19 Zur Zulässigkeit der Revision wird weiters geltend gemacht, das BVwG habe zu Unrecht von der Durchführung einer mündlichen Verhandlung abgesehen. Mit diesem Vorbringen wird übergangen, dass das BVwG ‑ ohne dass seitdem etwa eine Zuweisung der Rechtssache an einen anderen Richter im Sinn des § 25 Abs. 7 VwGVG erfolgt wäre ‑ bereits am 21. August 2018, 28. August 2018, 20. August 2019 und 15. November 2019 eine mündliche Verhandlung durchgeführt hat.

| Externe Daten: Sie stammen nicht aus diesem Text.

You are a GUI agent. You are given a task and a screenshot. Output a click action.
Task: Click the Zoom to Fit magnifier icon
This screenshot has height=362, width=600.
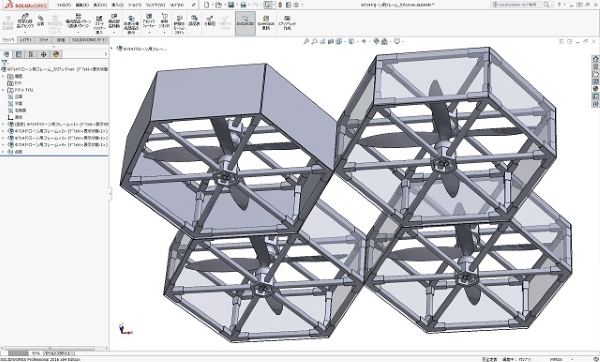point(306,41)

Dass die Durchführung einer neuerlichen Verhandlung erforderlich gewesen wäre, legt die Revision, die nicht aufzeigt, dass der entscheidungswesentliche Sachverhalt sich seit der Durchführung der mündlichen Verhandlung geändert hätte, nicht dar (vgl. zum Erfordernis der Darstellung der Relevanz bei Behauptung eines derartigen Mangels ‑ auch im Anwendungsbereich von Art. 47 GRC bzw. von Art. 6 EMRK ‑ etwa VwGH 12.10.2020, Ra 2020/19/0230, mwN).

20 In der Revision werden somit insgesamt keine Rechtsfragen aufgeworfen, denen im Sinn des Art. 133 Abs. 4 B‑VG grundsätzliche Bedeutung zukäme. Die Revision war daher gemäß § 34 Abs. 1 VwGG ohne weiteres Verfahren zurückzuweisen.